The ecumenical institute, affiliated with UC-Berkeley's Graduate Theological Union,organizes scholarly workshops and holds forums on science and faith. Russell directs the center and teaches at the Theological Union. "He's respected by both scientists and theologians," says Barbour. "Because he has degrees in both fields, he reflects the integrity of each."

The marriage of religion and science, though considered something of a novelty today, is historically nothing new. Before the 16th century, when Copernicus shook things up with his heliocentric model of the cosmos, scientific theory mirrored religious thought. Russell points to Renaissance art and Dante's Divine Comedy as profound reflections of that blend. Today, he believes, the world is beginning to move back toward holism, this time with a more enlightened scientific view.
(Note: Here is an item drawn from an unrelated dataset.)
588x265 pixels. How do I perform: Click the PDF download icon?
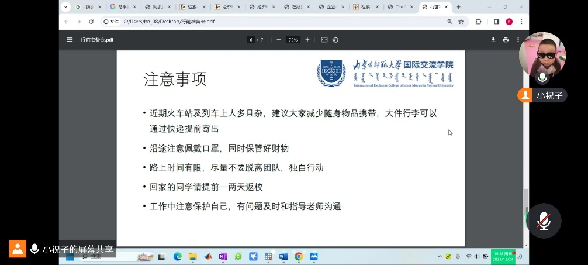pos(493,40)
"Human genetics is expanding our understanding of our embeddedness in nature," he says. "At the same time, it underscores our transcendence, our freedom from and responsibility for that ecological web of life."

Russell is writing a book exploring concepts like resurrection and eternal life from a physics perspective. "How does that [religious] language transform itself into the language of galaxies, stars and planets--and yet keep central the hope of Christian faith?" he asks. "Science raises ethical and philosophical questions that deserve a serious response from living faith communities. Those communities aren't just otherworldly or mystical; they're engaged with life-and-death questions at the everyday level."